Military readiness and national security have been cornerstones of American governmental policy since its inception.38 Perhaps, now, more than ever, lawmakers and the general public (eg, the politics stream) are deeply concerned with military readiness and national security. The outcome of this study, which establishes state-level differences between fitness and TRIs in Army recruits, allows for the framing of low fitness level as problematic for military readiness and national security, not just public health. Consequently, this allows for the creation of a new problem stream for physical inactivity and low fitness level that aligns with the current politics and active living policy streams and for the 3 streams to converge. With that convergence, the policy window for state- and federal-level active living policies may open.

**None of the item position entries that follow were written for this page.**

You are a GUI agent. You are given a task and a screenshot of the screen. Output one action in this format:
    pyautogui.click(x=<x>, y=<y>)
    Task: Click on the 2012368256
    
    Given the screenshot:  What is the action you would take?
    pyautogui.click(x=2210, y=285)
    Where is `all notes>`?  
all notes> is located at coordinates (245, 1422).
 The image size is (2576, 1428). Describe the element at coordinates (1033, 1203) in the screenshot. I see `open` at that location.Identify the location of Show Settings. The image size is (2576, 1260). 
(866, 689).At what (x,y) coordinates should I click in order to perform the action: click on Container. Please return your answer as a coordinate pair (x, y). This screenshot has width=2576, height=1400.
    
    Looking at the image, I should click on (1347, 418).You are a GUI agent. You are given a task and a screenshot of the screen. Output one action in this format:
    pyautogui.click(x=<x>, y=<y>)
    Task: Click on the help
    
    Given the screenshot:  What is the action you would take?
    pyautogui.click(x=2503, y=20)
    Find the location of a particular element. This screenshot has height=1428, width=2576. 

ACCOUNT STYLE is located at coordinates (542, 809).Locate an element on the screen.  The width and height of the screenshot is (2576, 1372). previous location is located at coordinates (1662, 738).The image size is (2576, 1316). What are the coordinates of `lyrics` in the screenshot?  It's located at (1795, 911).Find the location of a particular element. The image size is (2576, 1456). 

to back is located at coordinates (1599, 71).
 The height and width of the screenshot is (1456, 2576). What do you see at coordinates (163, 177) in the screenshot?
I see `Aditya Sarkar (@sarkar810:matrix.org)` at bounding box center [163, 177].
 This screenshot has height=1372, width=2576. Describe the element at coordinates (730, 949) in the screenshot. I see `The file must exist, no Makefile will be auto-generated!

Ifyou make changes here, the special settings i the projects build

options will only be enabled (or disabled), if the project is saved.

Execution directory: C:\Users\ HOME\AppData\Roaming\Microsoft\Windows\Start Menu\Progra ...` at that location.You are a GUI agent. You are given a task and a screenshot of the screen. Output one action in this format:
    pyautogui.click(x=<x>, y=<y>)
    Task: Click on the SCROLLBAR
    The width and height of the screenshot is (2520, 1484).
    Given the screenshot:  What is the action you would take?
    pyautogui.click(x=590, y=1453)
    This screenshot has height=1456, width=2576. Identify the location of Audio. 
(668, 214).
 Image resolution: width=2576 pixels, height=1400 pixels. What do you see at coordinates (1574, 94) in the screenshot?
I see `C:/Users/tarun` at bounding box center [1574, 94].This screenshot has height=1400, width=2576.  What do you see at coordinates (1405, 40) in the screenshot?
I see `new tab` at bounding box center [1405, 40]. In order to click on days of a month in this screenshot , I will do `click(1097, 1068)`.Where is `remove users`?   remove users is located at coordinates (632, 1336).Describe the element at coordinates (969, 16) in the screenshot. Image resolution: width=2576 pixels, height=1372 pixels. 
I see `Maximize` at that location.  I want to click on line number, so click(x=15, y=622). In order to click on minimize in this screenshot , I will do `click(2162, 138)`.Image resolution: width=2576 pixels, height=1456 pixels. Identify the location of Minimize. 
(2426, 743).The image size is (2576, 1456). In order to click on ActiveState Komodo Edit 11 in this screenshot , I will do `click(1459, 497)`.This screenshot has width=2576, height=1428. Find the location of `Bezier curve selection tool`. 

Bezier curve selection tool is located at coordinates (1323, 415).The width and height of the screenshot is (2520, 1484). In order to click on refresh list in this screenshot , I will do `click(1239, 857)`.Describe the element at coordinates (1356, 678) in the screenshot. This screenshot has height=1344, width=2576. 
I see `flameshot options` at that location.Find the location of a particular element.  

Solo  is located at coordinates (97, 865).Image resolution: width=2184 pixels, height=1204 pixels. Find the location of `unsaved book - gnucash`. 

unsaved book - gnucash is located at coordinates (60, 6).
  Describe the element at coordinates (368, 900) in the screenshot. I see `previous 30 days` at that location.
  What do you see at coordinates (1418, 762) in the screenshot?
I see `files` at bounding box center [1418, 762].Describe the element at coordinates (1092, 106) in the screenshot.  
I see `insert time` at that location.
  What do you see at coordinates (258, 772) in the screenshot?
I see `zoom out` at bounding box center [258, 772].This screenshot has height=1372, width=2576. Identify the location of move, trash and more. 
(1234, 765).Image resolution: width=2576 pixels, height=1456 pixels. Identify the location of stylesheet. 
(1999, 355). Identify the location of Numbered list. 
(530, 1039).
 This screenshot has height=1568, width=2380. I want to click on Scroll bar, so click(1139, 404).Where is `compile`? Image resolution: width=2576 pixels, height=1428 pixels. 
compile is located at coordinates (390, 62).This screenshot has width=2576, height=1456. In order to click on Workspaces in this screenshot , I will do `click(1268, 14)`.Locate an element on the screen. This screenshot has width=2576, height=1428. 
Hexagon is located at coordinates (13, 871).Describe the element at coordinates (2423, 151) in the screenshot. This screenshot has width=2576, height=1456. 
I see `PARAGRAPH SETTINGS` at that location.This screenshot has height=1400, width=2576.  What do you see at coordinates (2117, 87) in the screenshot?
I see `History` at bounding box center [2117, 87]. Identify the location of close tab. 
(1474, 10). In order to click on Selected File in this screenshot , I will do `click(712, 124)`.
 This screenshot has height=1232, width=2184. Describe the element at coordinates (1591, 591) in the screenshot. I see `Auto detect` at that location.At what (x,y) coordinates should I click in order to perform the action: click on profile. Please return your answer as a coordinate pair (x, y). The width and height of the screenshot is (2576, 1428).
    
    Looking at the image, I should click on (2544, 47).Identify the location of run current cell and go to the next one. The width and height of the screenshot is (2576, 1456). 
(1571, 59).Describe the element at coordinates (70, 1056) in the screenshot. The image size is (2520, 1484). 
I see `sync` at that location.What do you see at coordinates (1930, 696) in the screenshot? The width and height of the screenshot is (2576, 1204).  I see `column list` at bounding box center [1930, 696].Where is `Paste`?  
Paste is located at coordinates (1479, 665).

This study has some limitations. The cross-sectional nature of our data precludes us from determining what policies, systems, and environments within the states identified here caused the observed differences in fitness and TRI incidence among recruits from those states. However, we controlled for likely confounders, such as age, race, and BMI, and were still able to demonstrate a strong association between state-level fitness and injury risk. Furthermore, we cannot account for temporality. However, it is plausible that either the absence or suboptimal nature of active living policies and environments within the states identified here may explain the lower fitness levels and increased injury risk of recruits coming from those states. Another potential limitation to the current study is its large sample size. Given a sample size of nearly 170 000 individuals, statistically significant differences are easily detectable and potentially not practically relevant. However, given the economic and tactical implications of a single TRI and that male recruits coming from states with the highest prevalence of low fitness level (fourth quartile) were 22%, 15%, and 6% more likely to become injured than males coming from states in the first, second, and third quartiles, respectively, the results are both statistically significant and practically relevant. Results from female recruits are similarly significant and relevant, given that female recruits coming from states in the fourth fitness quartile were 28%, 16%, and 10% more likely to become injured than females coming from states in the first, second, and third fitness quartiles, respectively.
We found that 11 of 16 states from which Army recruits were most likely to become injured were clustered in the south/southeastern region of the United States. We also found that state-level fitness was the strongest predictor of state-level injury incidence and that 10 of 13 states in the lowest fitness quartile were also clustered in the south/southeastern region. Given the economic and tactical impact that TRIs have on military readiness, our results suggest that the states identified here pose a greater threat to military readiness than do other states. Furthermore, many of the states identified here have been previously identified for their disproportionate public health burden, given the high prevalence of noncommunicable diseases, obesity, and physical inactivity within those states.
Implications for Policy & Practice
- Active living policies should be vigorously pursued to improve public health and national security outcomes in all states, but particularly in the states identified in the current study.
- Individuals and organizations advocating for local-, state-, and/or federal-level active living policies may benefit from using results from this study to reframe low PA and low fitness level as national security concerns, in addition to being public health concerns.